▶ _Task to carry out_:
Render every line of the records below as a numbered list, leaving out any blank lines.

▶ _Given entries_:
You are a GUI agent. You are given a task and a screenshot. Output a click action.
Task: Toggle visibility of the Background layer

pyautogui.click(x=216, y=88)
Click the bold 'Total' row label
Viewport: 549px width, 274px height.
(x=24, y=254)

▶ _Reply to the task_:
1. You are a GUI agent. You are given a task and a screenshot. Output a click action.
2. Task: Toggle visibility of the Background layer
3. pyautogui.click(x=216, y=88)
4. Click the bold 'Total' row label
5. Viewport: 549px width, 274px height.
6. (x=24, y=254)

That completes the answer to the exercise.